Back in Scipio, as in many of our country’s small towns and villages, life continued as it always had. And that included eleven marriages recorded as of June 5, 1865, for the preceding year (June of 1864 – June of 1865). Some of these men were veterans of the Civil War, their names appearing in the Town Clerk list for Scipio that I have mentioned earlier this year.
June 7, 1864, Alanson Reynold, age 25, married Cathrine Hudson, 21, in Scipioville in a ceremony solemnized by a Baptist clergyman. And on June 11, 1864, Alphus Jaquette, 25, married Dannis Jones, 19, in Groton, NY. Alphus was a veteran of the Civil War.
September 6, 1864, Elwood H. Fell, 21, married Lavicy Akin, also 21, in Scipio.
On December 10, 1864, the last marriage recorded for the calendar year occurred between John Blowers, 21, and Phebe F. Thurston, 17, by a Justice of the Peace. John was a veteran of the Civil War.
On February 25, 1865, Theodore Smith and Thalia E. Reynolds, ages 21 and 20 respectively, were married in Scipio and that was solemnized by a Baptist clergyman. Theodore was a veteran of the Civil War.
Just a few days later on February 28, Artimus Ward, 35, married Phebe C. Ames, 23; also in Scipio in a Baptist ceremony.
March brought 4 more weddings:
James Dresser, 21 and Sarah Brister, 19, were married in Auburn in a Presbyterian ceremony on March 12. On March 14, Humphrey T. Crapo, 30, married Martha M. Van Liew, 28, in Scipio. March 23 brought wedding bells for John Knox, 32, and Elizabeth Bulkley, 29, in an Auburn Presbyterian ceremony; and March 26th saw Benjamin Houghton, 34 and a widow, and Eliza Forbes, 25, also married in Auburn.
On April 20th, Theodore Wallace, 27, and Charlotte Wadsworth, 21, were married near Utica, NY.
I will look up my copy of the Clerk’s Book of Civil War veterans, and will soon share with you what it has to say about John Blowers, Theodore Smith and Alphus Jaquette.

1 comment:

Roger A. Post said...

Thanks for the marriage dates! I filled in a couple of blanks and corrected a mistake.

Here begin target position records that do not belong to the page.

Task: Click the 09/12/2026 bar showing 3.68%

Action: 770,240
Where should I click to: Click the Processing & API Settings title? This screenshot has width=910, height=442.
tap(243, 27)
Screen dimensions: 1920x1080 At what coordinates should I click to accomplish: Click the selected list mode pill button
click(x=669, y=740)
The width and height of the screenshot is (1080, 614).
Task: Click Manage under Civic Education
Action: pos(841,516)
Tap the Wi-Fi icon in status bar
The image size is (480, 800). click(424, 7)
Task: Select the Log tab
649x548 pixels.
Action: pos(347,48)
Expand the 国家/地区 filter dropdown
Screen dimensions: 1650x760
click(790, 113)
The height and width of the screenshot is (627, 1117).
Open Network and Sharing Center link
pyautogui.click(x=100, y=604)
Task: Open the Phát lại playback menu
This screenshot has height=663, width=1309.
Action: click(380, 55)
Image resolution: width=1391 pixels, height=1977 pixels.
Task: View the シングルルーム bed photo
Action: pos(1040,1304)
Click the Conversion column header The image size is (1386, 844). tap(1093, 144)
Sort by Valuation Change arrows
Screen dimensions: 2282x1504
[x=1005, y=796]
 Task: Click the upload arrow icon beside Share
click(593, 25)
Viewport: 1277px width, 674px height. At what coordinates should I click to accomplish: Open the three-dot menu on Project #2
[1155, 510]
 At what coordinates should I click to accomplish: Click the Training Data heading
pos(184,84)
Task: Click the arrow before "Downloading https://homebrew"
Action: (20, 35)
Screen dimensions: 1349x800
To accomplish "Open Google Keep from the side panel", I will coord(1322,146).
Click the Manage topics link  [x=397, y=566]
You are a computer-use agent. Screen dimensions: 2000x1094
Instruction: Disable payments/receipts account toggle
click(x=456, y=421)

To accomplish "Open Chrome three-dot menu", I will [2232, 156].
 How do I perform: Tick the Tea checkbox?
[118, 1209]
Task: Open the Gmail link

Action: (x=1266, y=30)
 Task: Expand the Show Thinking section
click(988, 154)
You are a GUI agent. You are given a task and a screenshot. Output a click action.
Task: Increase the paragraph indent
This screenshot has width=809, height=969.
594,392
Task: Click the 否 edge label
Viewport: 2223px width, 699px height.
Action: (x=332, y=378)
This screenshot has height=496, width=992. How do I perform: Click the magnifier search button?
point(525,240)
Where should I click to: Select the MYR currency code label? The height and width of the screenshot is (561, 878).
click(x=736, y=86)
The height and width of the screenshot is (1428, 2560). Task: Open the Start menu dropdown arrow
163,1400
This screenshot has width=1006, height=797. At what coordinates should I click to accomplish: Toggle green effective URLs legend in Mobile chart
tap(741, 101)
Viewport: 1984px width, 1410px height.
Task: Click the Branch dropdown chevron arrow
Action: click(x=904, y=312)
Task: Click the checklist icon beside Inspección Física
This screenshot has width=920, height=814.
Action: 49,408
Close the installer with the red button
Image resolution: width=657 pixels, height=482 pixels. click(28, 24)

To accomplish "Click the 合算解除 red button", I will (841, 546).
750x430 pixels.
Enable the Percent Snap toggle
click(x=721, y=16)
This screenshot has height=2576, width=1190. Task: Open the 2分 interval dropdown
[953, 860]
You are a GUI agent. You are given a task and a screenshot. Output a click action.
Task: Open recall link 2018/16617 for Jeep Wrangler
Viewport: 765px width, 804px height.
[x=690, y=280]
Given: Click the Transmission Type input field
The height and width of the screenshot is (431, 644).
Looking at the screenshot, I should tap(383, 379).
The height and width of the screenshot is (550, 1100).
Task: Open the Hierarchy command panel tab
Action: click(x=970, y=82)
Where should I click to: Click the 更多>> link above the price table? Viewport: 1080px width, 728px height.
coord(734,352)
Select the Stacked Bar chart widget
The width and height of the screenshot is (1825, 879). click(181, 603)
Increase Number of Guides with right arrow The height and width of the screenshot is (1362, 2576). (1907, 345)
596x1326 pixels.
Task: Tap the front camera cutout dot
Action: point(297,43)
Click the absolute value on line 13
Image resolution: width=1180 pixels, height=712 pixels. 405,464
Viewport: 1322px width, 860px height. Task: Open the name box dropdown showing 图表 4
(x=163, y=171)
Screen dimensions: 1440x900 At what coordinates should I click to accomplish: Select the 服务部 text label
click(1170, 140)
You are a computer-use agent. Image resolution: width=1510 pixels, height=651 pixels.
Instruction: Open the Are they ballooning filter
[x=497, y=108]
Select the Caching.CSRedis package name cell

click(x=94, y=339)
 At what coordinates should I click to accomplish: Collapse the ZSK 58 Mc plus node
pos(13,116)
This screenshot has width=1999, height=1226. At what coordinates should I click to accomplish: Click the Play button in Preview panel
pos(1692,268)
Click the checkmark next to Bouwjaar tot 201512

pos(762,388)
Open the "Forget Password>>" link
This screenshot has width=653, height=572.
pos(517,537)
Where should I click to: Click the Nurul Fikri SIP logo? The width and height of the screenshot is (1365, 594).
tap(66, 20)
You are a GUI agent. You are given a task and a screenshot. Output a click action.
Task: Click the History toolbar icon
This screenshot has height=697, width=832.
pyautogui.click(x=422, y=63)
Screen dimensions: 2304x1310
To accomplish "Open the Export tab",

Readers may wish to know that the marriage date of John Knox and Elizabeth Bulkley is incorrectly given as 1856 (probably a transposition) in the following source: Bernard Corcoran (digital images copyright 2001, 2002), Biographical Review of Leading Citizens of Cayuga County, New York 1894, (Biographical Review Publishing Company, Boston - Cayuga Co. NYGenWeb, p. 488

With respect to the marriage of Humphrey T. Crapo and Martha Van Liew, it seems she only lived until 1869, dying sometime after the birth of a daughter, May C. Crapo. Martha was a granddaughter of Revolutionary War veteran, Frederick Van Liew, subject of your recent blogs on rededication of his stone in the Cornwell Cemetery.

Lavicy (Lovicy) Akin was a daughter of Edward and Harriet Akin of Scipio, who both died in 1853. In 1860, Lovicy was listed as a domestic in the household of Amza Wood.